57 His Honour rejected each of these submissions, as well as a number of others more specifically directed to Item 11 of the Table.
58 As to the reliance on Agfa-Gevaert in substituting a trade meaning of 'fruit juice' for 'juices of fruits', his Honour said at [27]:
Agfa-Gevaert is quite different from the instant circumstances. The composite phrase was not one that had an obvious ordinary meaning. Nor did the lesser phrase. In those circumstances, the lesser [phrase] aided the proper interpretation of the composite one. Here, the words that comprise the composite phrase are words of common parlance, even if they are oddly arranged, and there is not the same need to call in aid a trade meaning.

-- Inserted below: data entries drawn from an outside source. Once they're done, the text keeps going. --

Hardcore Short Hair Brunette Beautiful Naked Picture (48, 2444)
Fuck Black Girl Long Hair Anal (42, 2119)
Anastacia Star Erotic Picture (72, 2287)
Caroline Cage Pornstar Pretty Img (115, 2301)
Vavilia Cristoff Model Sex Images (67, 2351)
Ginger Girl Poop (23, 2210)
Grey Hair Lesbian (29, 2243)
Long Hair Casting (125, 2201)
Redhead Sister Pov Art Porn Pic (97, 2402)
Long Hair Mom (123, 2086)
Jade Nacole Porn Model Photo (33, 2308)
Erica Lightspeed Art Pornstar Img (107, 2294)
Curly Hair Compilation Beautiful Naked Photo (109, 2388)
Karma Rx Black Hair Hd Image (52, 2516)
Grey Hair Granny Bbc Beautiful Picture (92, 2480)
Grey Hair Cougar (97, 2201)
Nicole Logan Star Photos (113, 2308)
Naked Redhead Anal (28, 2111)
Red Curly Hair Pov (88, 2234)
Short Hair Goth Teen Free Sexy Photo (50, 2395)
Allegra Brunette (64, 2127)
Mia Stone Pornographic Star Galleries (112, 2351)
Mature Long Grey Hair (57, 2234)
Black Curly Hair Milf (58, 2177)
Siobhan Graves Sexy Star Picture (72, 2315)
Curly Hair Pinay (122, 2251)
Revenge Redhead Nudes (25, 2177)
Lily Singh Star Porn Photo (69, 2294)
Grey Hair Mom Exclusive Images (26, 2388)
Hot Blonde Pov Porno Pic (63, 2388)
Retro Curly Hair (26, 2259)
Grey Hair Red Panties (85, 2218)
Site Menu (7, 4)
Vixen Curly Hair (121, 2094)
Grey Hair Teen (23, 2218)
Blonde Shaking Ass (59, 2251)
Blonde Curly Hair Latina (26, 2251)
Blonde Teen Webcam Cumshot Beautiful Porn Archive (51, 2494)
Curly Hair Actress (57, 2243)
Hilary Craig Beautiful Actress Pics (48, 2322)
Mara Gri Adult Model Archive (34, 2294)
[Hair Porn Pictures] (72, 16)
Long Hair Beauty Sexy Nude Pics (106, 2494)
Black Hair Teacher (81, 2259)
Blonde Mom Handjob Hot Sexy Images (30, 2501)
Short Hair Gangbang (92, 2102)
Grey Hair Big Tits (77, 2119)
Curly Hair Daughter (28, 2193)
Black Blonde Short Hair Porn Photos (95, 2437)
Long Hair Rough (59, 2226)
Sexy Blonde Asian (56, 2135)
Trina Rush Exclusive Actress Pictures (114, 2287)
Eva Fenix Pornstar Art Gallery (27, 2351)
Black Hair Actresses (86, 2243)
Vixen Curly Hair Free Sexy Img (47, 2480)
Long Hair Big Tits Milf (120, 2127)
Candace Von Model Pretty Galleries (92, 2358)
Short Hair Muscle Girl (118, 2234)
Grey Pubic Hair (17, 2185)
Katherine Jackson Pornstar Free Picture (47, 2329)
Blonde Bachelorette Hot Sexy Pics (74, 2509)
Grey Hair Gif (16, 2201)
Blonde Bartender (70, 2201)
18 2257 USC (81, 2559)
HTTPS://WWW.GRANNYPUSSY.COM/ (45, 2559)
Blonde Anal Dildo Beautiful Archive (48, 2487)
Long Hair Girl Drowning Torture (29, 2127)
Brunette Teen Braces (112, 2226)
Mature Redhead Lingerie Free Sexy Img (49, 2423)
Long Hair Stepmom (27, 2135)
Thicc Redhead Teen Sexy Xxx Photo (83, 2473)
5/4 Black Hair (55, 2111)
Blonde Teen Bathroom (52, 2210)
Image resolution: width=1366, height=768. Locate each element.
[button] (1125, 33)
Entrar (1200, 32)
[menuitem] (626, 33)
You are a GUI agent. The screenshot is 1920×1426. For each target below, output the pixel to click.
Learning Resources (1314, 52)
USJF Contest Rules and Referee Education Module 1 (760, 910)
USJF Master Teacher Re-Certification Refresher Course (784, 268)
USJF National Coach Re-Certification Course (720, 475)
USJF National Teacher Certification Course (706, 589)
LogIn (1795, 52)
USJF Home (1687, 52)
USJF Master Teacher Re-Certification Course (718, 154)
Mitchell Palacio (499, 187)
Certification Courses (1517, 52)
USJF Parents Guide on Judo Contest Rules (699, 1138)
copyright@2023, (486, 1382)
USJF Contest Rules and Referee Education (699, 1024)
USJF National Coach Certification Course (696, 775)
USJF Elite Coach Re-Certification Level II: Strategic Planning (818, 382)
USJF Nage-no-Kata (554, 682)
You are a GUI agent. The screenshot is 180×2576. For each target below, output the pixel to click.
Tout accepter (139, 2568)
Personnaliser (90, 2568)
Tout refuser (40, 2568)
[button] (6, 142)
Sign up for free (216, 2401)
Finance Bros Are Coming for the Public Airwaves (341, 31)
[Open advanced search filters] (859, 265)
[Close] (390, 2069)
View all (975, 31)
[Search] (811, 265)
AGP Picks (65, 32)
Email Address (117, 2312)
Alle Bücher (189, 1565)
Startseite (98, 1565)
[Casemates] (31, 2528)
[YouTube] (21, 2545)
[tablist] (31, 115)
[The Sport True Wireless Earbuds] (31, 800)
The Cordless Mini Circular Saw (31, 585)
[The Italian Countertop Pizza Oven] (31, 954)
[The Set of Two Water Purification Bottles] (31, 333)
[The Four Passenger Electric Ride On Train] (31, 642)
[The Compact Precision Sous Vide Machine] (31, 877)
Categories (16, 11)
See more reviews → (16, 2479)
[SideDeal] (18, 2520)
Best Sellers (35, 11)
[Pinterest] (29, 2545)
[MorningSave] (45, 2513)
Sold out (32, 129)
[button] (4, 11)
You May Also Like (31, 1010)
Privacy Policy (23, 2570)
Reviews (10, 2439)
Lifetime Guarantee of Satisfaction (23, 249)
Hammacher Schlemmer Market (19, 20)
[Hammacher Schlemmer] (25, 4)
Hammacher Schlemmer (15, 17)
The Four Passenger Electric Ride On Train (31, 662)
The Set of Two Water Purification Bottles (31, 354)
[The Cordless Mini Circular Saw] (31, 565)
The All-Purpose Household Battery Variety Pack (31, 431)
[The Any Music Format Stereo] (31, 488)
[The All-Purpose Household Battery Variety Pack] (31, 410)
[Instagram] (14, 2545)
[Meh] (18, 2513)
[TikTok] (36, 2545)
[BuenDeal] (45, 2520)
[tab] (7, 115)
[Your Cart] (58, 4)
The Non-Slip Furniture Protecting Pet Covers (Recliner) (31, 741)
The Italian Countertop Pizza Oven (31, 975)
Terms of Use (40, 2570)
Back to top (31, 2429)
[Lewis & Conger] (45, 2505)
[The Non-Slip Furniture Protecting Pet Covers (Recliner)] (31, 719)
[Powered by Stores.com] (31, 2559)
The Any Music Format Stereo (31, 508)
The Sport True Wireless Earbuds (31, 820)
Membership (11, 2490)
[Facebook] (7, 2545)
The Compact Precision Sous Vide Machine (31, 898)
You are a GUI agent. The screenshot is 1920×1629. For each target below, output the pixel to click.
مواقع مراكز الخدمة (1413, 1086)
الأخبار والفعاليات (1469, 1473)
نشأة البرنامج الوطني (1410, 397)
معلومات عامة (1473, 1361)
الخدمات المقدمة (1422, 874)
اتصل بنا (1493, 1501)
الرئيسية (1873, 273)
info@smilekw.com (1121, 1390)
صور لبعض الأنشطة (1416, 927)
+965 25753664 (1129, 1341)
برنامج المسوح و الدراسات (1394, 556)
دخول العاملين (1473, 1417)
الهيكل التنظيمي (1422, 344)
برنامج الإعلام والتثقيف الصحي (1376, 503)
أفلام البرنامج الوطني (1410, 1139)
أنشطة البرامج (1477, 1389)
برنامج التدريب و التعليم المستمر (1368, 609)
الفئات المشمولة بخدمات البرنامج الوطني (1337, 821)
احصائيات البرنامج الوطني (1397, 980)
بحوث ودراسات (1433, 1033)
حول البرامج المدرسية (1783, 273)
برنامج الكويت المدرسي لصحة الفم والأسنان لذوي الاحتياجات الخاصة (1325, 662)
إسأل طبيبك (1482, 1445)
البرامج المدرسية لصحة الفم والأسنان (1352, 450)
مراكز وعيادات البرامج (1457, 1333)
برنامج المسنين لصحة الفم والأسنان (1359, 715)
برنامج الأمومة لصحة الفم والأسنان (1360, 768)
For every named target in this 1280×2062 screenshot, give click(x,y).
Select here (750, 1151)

59 As to the submission that Parliament may be taken to have adopted the Food Standards Code and its trade meaning of 'fruit juice' in respect of a law dealing with the exemption of food, his Honour said at [34] - [35]:
[34] … Furthermore, the extrinsic materials do not suggest that parliament adopted a trade meaning in the Foods Standards Code. If it had, one would have expected it to have departed from the unusual [phrase] "juices of fruits". The extrinsic material makes it clear, in my view, that parliament intended to bring within the scope of the amendments to the GST Act the exemptions or concessions in relation to food products under the existing sales tax legislation. Hence the adoption of the phraseology in Item 11.
[35] Parliament was invoking its past legislation rather than adopting a trade meaning of other words in an industry code that the past legislation preceded. The harking back to a phrase used in the sales tax legislation in 1935 leads to the irresistible conclusion that parliament was carrying forward some of the exemptions and concessions with respect to food in the sales tax legislation and not attributing to the phrase any trade meaning of a different term in the Foods Standards Code. There was no logical reason for parliament, in introducing a new tax, to adopt a code intended to ensure that the public was protected from poorly prepared food. The 2 objects are clearly distinct. If parliament had intended to adopt the code, one would have expected a collocation such as: "non-alcoholic carbonated beverages produced wholly in accordance with the Foods Standards Code".